When I was around nine, my parents decided to attend services at a variety of churches and dabbled in an even wider variety of faiths. We checked out Christianity, Catholicism (distinguish from Christianity), Judaism, Buddhism, Native American beliefs and so on; but the one that got stuck in my mind? Jehovah’s Witnesses.
It stuck because I was a kid and holidays were awesome, and Jehova’s Witnesses don’t celebrate much. A week before Easter we went to their version of mass. It was so boring I thought I might die. It was so lengthy even my parents started to fidget. Never mind my five-year-old brother crawling under our bench.
God seemingly took a back seat. The Bible and its teachings were all that mattered and Jesus rarely entered the room. Easter and Passover were mentioned as examples of ritualistic traditions that shouldn’t be acknowledged, and on and on it went.

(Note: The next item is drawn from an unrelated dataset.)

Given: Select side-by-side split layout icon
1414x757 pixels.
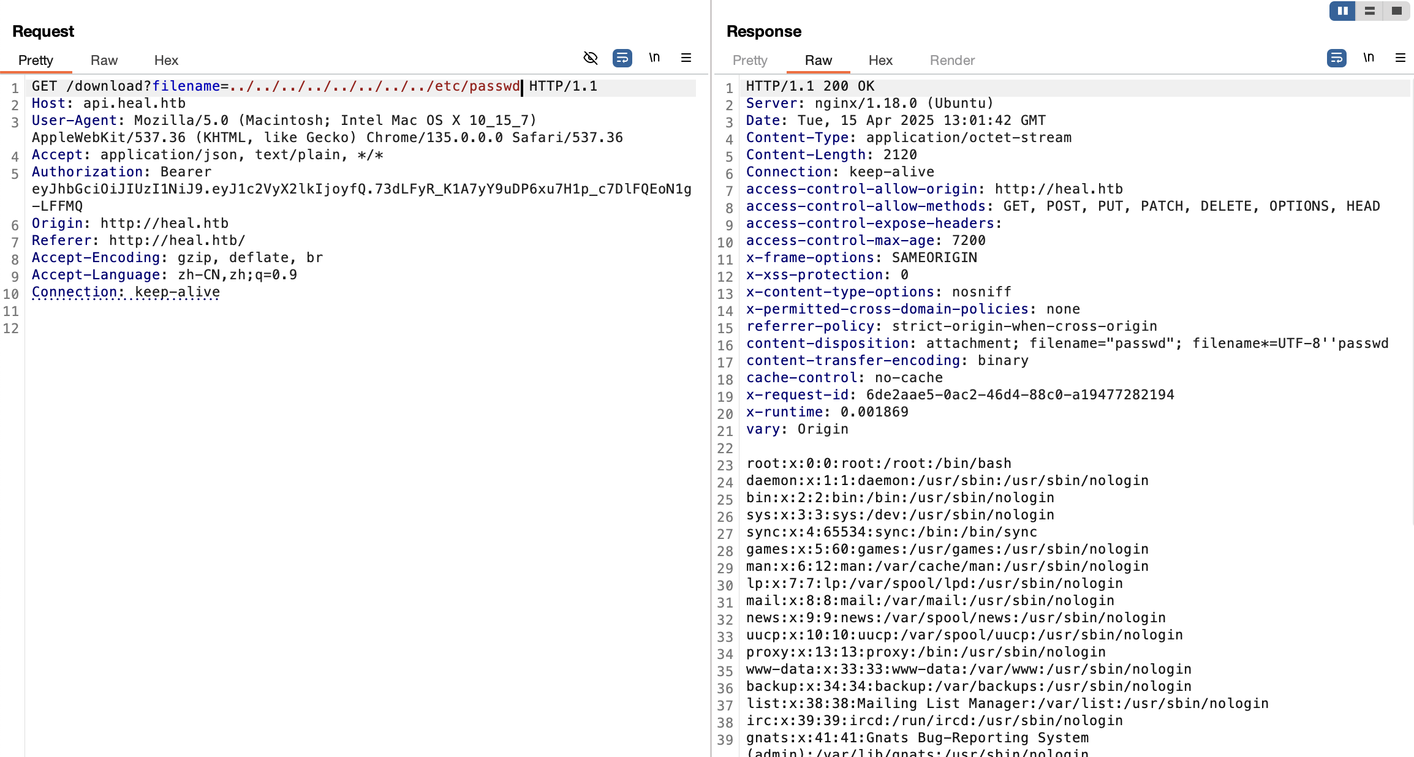Looking at the screenshot, I should [x=1342, y=11].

After an hour we were allowed to leave, and we went about our agnostic lives except for the dreams. Those awful dreams.
I dreamed there was an Easter tree in our living room. It was fully flocked in whitish pink and wrapped in spun glass known as angel hair. Hiding in the branches were eggs and candies, and I wanted at that thing so bad!
“No,” said my mother, who then called to my father to help her throw it away. “We are Jehovah’s Witnesses and we don’t celebrate Easter.”

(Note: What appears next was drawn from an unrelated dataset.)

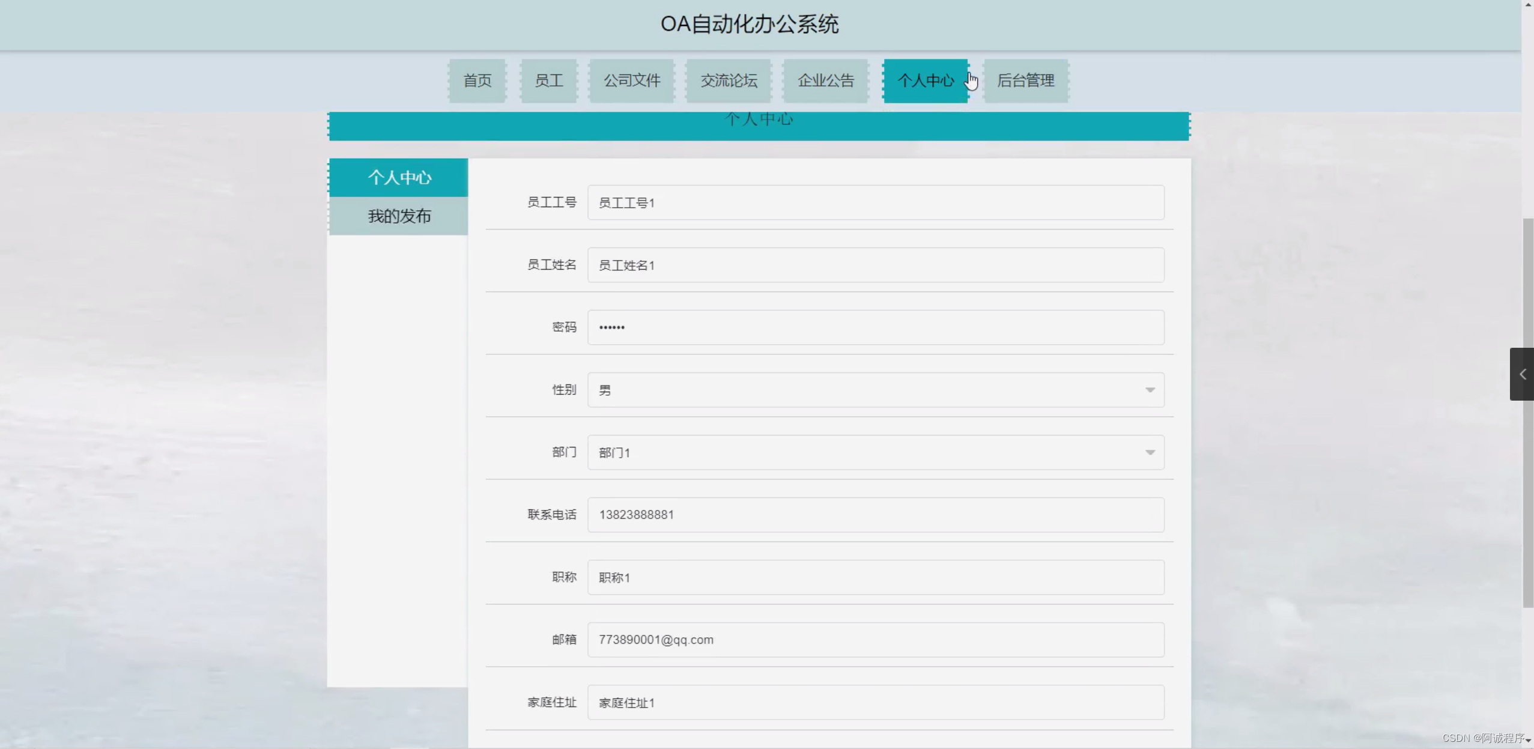
Task: Select 个人中心 in the sidebar
Action: click(x=399, y=177)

How unfair. Poor other Jehovah’s Witness kids, and their pragmatic parents, who were so deprived of the joy’s of holidays. It didn’t occur to me that there is something beyond the trappings. For many it is the essence of their beings. The external is trivial, gifts are unnecessary, indulgence isn’t divine and as long as you’re a good person of some sort that’s all that matters.
I pinched myself awake Easter morning and ran for the living room. There was a note on the hallway wall telling me to go to the front door, and taped to the door was another note: “Open slowly.”
There it was. A huge basket filled with eggs, Peeps, fake grass, cards for my brother and I and one massive chocolate bunny. Hooray for heathenism!